Delgado (PSB-MG) se diz o candidato da mudança

O deputado Júlio Delgado (PSB-MG) fez um duro discurso em que rebateu todos os pontos do pronunciamento do favorito para presidir a Câmara dos Deputados pelos próximos dois anos, Henrique Eduardo Alves (PMDB-RN). De improviso, Júlio Delgado disse que "chegou a hora da mudança", de "vencer as práticas políticas que envergonham o Parlamento" e vencer a politicagem na Casa Legislativa".

RICARDO BRITO, Agência Estado

04 de fevereiro de 2013 | 12h45

Intitulando-se o primeiro a se lançar contra a "candidatura única", o deputado do PSB lembrou que a ausência de disputa não permite o debate, a essência do parlamento. Júlio Delgado criticou inicialmente a proposta de Henrique Eduardo Alves de aprovar o orçamento impositivo.

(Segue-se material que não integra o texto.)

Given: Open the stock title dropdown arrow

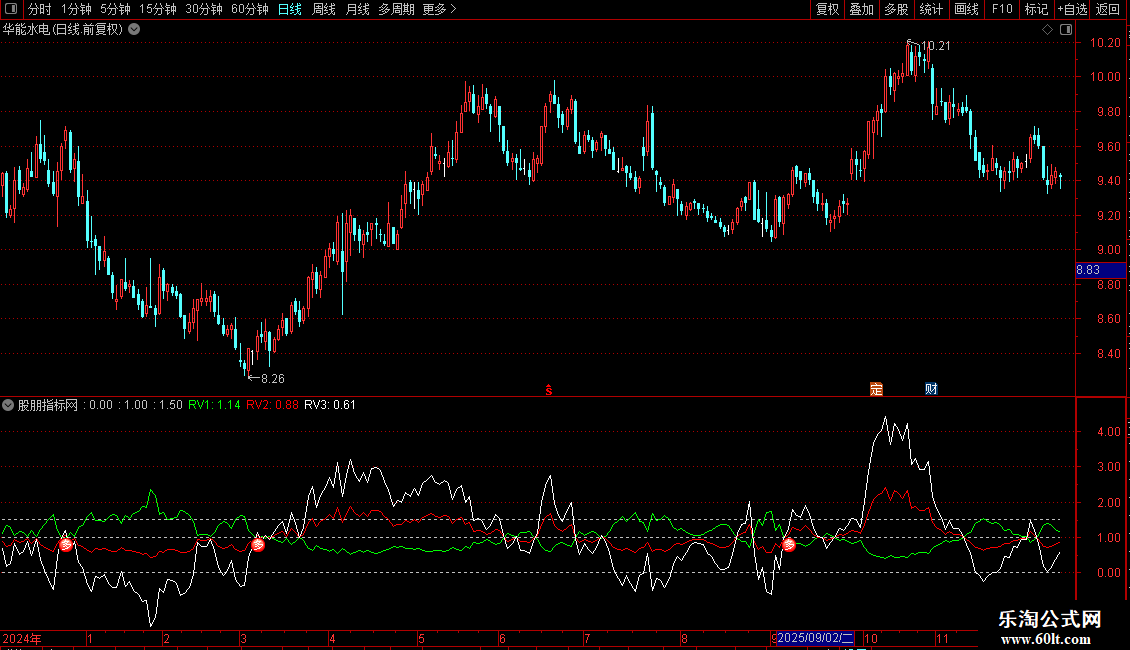Looking at the screenshot, I should [x=134, y=30].
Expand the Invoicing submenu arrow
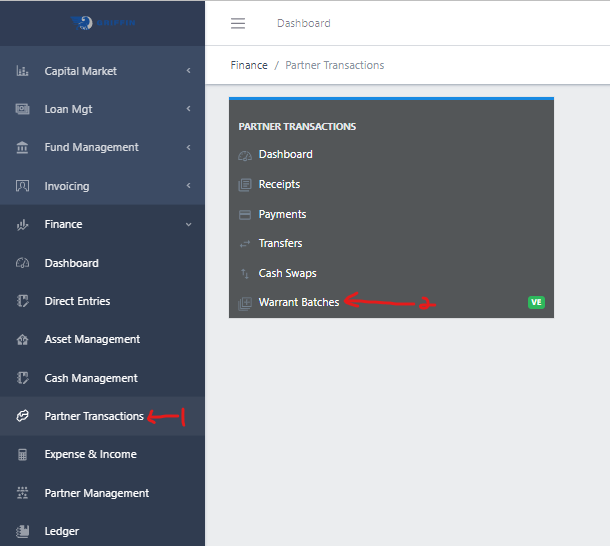 (188, 186)
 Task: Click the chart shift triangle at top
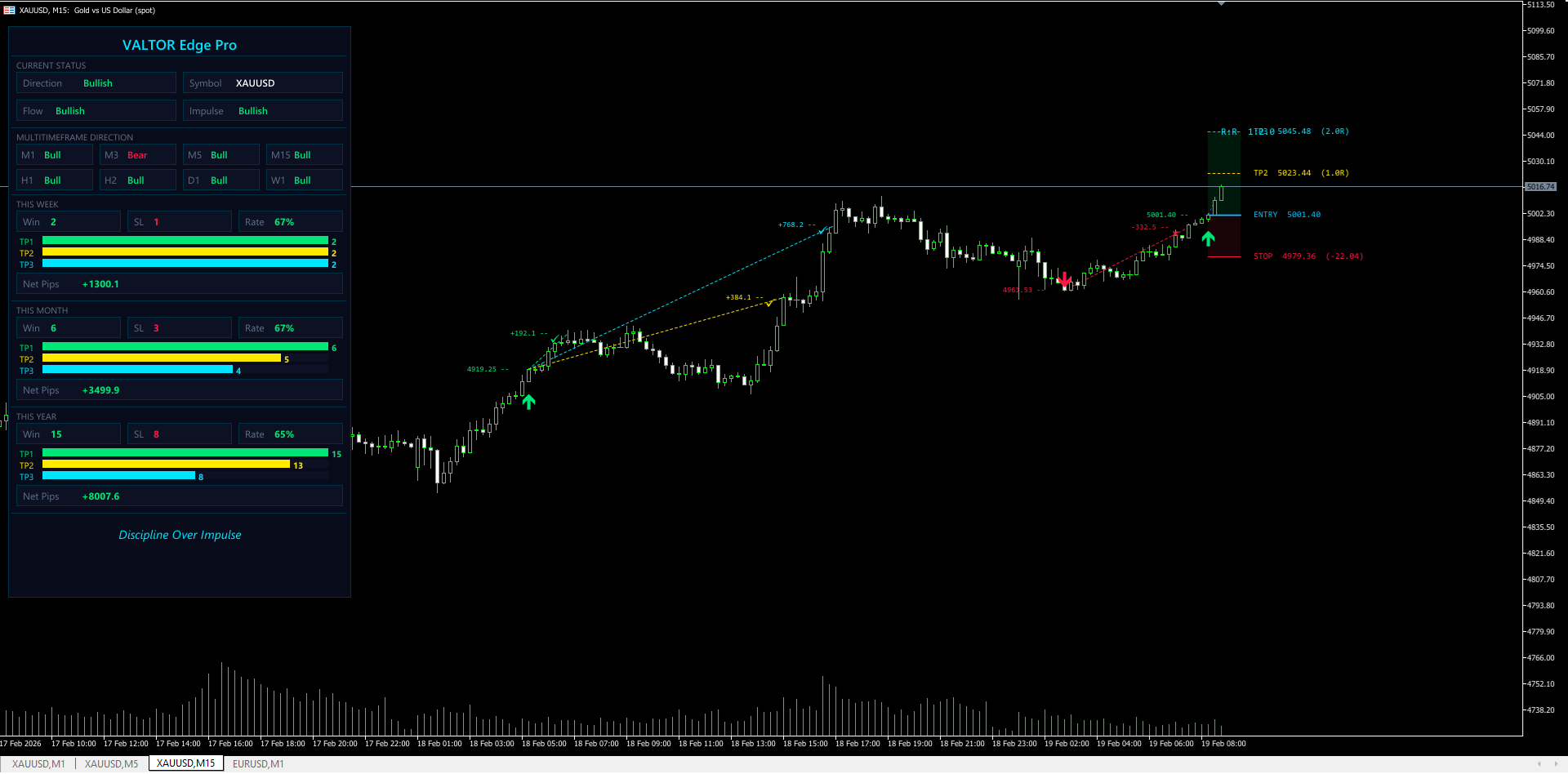1221,4
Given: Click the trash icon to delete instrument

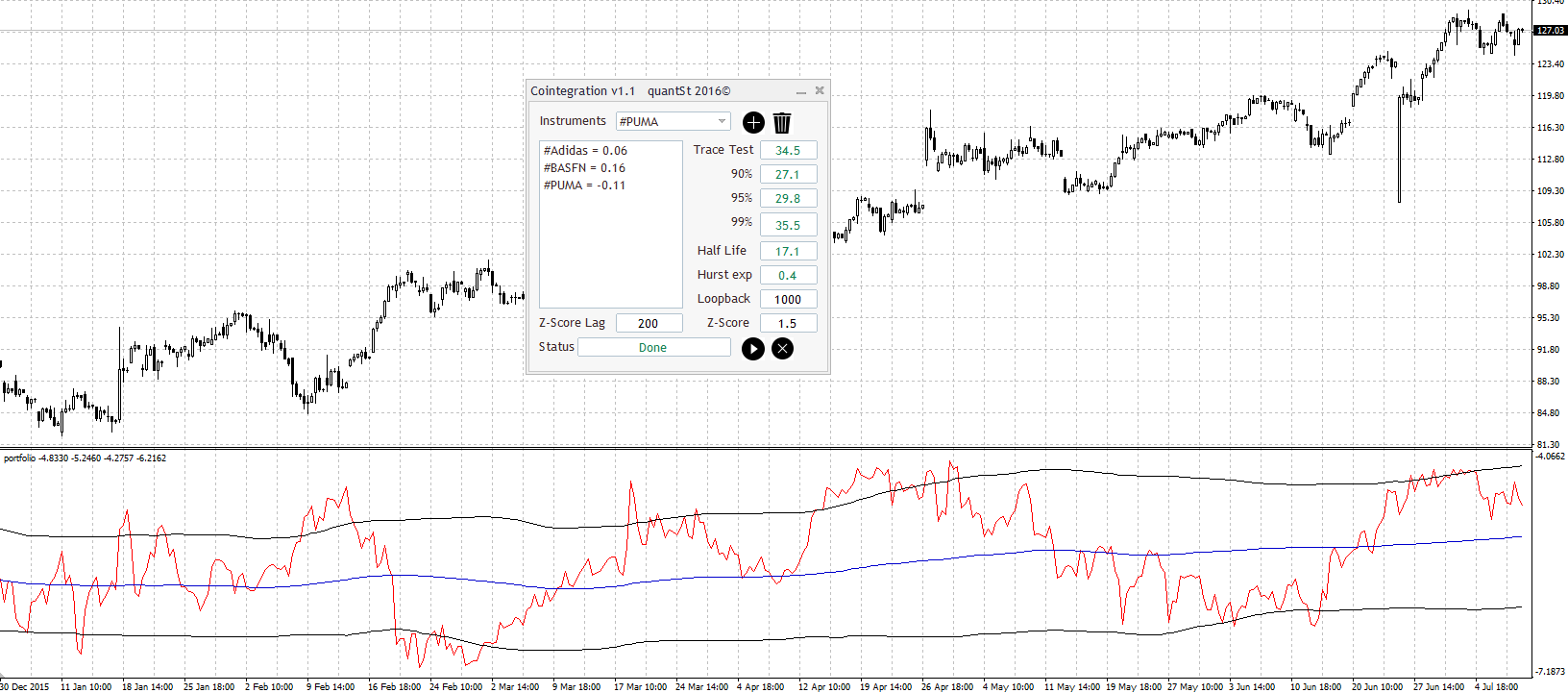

O deputado do PSB lembrou que essa é uma ideia que já se tentou viabilizar no passado sem sucesso. A proposta que considera mais factível, ressaltou, seria a de um contingenciamento parcial do orçamento, de uma forma que não atingisse todos os recursos das emendas parlamentares.

Júlio Delgado criticou a intenção do peemedebista de encontrar uma solução para os milhares de vetos presidenciais que se acumulam na pauta. Segundo o socialista, essa é uma pauta do Congresso e não da Câmara dos Deputados. "Está se atribuindo à Câmara uma pauta que é do Congresso Nacional", ponderou.

O deputado do PSB disse que é preciso ter uma pauta positiva que estabeleça marcos regulatórios, de modernização das leis da área energética e de interesse dos municípios. Ao rebater indiretamente Henrique Eduardo Alves, que disse estar na Câmara há 42 anos, o socialista disse que é filho de Tarcísio Delgado, que foi parlamentar do antigo MDB e um dos principais nomes na época da redemocratização.

Crime eleitoral

O deputado é alvo de denúncia do procurador-geral da República, Roberto Gurgel, por crime eleitoral. Na acusação criminal enviada na segunda-feira (28) ao Supremo Tribunal Federal (STF), Gurgel afirmou que o site de campanha do então candidato à reeleição para a Câmara veiculava propaganda no dia da votação. A prática é proibida por lei.